The police know this and seemed genuinely embarrassed.

"As embarrassed and as much outraged by this accusation as the community," said Maj. George L. Klein Jr., the new commander of the Southeastern Police District. "There's no type of cover-up here."

Painstakingly, Klein and State's Attorney Patricia Jessamy explained the legal process, the need for careful investigation and the need to proceed out of public view before an arrest can be made.

But Klein went further, went into places of the heart beyond legalities, because he knew that a community's fears go deeper than the machinations of law.

"Like you," he said, "I was raised, if you do wrong, you get punished. We sympathize with your community. A lot of you come from places where the police knock on the door and people aren't seen again.

"I can't comprehend such a thing. My officers are troubled by this case. They've been talking to me. We've worked hard to establish partnerships with your community, and we're as embarrassed as you. But there is a process to be followed, and this is not going to be a cover-up."

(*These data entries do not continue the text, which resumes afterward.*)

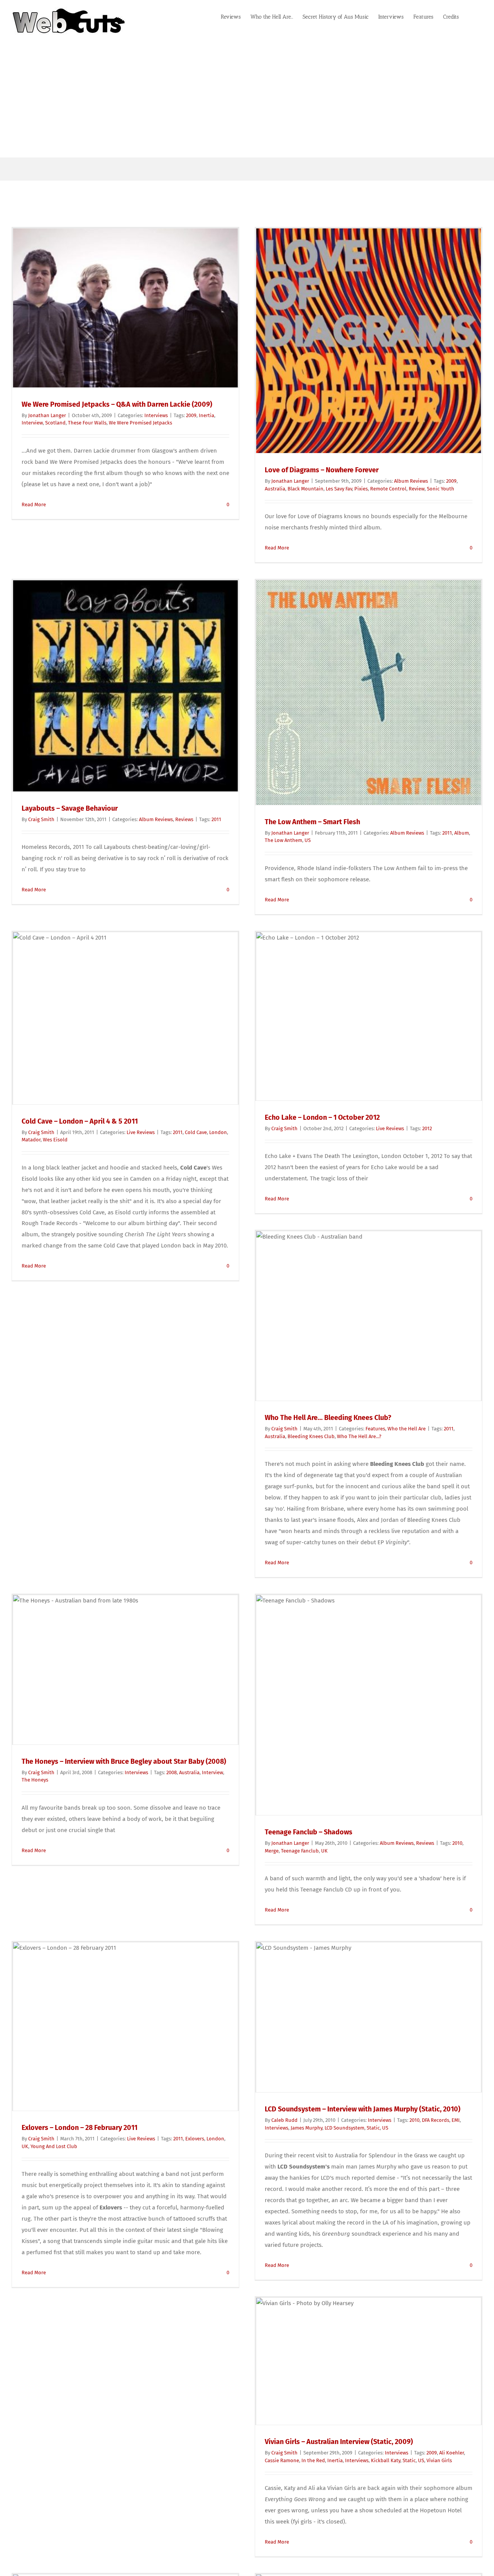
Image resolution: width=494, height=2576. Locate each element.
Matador (31, 1140)
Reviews (184, 819)
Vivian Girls (439, 2460)
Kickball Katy (385, 2460)
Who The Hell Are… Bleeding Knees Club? (328, 1417)
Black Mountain (305, 489)
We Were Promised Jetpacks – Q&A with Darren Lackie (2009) (117, 404)
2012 (427, 1128)
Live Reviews (141, 1132)
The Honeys (35, 1780)
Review (417, 489)
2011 (216, 819)
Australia (275, 489)
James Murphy (306, 2128)
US (308, 840)
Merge (272, 1851)
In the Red (313, 2460)
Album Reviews (411, 481)
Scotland (55, 423)
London (218, 1132)
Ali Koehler (451, 2453)
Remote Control (388, 489)
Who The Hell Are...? (359, 1436)
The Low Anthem (283, 840)
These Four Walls (87, 423)
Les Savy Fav (339, 489)
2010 (457, 1843)
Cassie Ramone (282, 2460)
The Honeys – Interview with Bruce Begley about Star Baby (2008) (124, 1761)
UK (324, 1851)
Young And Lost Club (53, 2146)
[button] (471, 16)
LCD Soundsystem (344, 2128)
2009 (191, 415)
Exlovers (194, 2139)
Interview (32, 423)
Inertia (206, 415)
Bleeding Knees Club (311, 1436)
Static (373, 2128)
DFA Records (435, 2120)
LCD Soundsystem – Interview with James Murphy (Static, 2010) (362, 2109)
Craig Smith (41, 819)
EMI (456, 2120)
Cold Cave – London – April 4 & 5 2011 (80, 1121)
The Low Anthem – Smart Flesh (312, 822)
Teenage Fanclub (300, 1851)
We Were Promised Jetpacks (140, 423)
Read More (34, 504)
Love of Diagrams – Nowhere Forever (322, 470)
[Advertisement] (247, 100)
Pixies (361, 489)
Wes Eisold (55, 1140)
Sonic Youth (440, 489)
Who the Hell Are (406, 1429)
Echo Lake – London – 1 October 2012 (322, 1117)
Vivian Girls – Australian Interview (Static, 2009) (339, 2441)
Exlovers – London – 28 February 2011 (79, 2127)
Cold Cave (196, 1132)
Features (375, 1429)
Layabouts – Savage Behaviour (70, 808)
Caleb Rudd (284, 2120)
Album (461, 833)
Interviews (156, 415)
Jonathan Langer (47, 415)
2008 (171, 1772)
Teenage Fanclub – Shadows (308, 1832)
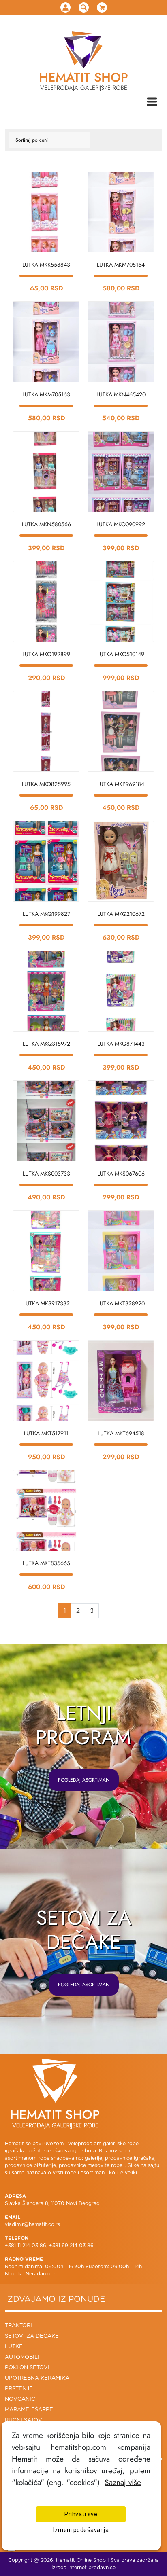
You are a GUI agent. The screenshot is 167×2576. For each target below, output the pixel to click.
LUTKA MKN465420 (121, 394)
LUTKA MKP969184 (120, 784)
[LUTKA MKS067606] (121, 1120)
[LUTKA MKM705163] (46, 341)
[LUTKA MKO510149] (121, 601)
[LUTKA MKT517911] (46, 1380)
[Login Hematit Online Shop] (65, 7)
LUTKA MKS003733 (46, 1173)
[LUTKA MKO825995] (46, 731)
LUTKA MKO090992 (120, 524)
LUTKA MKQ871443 (121, 1044)
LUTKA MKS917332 (46, 1303)
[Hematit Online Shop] (83, 50)
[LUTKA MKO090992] (121, 471)
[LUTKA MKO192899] (46, 601)
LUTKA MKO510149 (120, 654)
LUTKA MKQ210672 (121, 914)
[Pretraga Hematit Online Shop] (84, 7)
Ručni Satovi (24, 2420)
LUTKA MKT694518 (121, 1433)
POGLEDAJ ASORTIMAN (83, 1780)
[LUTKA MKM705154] (121, 212)
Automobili (22, 2357)
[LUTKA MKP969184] (121, 731)
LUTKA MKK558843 (46, 265)
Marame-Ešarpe (29, 2410)
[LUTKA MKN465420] (121, 341)
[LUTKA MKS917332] (46, 1250)
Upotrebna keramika (37, 2378)
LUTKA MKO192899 (46, 654)
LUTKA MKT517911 (46, 1433)
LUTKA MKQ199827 (46, 914)
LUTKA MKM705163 (46, 394)
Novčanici (21, 2399)
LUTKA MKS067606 (121, 1173)
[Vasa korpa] (102, 7)
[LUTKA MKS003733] (46, 1120)
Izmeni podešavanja (81, 2530)
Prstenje (19, 2389)
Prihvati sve (80, 2514)
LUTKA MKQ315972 (46, 1044)
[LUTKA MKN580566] (46, 471)
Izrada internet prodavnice (83, 2567)
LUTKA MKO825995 (46, 784)
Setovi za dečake (32, 2336)
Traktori (18, 2325)
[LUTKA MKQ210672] (121, 861)
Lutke (14, 2346)
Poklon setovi (27, 2368)
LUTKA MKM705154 (121, 265)
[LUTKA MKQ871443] (121, 991)
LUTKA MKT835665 (46, 1563)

As Klein's words were translated into Spanish, there sat Felix Guevara, in a baseball cap, smiling at what he was hearing. And near him was young Hector Portillo, with a brush haircut and leather jacket, nodding his head.

The system isn't perfect. Not the police system, nor the courts. The melting pot's an experiment in progress. We're constantly learning to get along with each other, to hold on to pieces of the old ways while absorbing the new, which invigorates the whole country.

But Thursday night at the Broadway branch of the Pratt library felt nice. Somebody should have taped it and sent it to civics classrooms. It was a city talking out its sensitivities, reaching across its various ethnicities and promising to do better, and it felt like America is supposed to feel.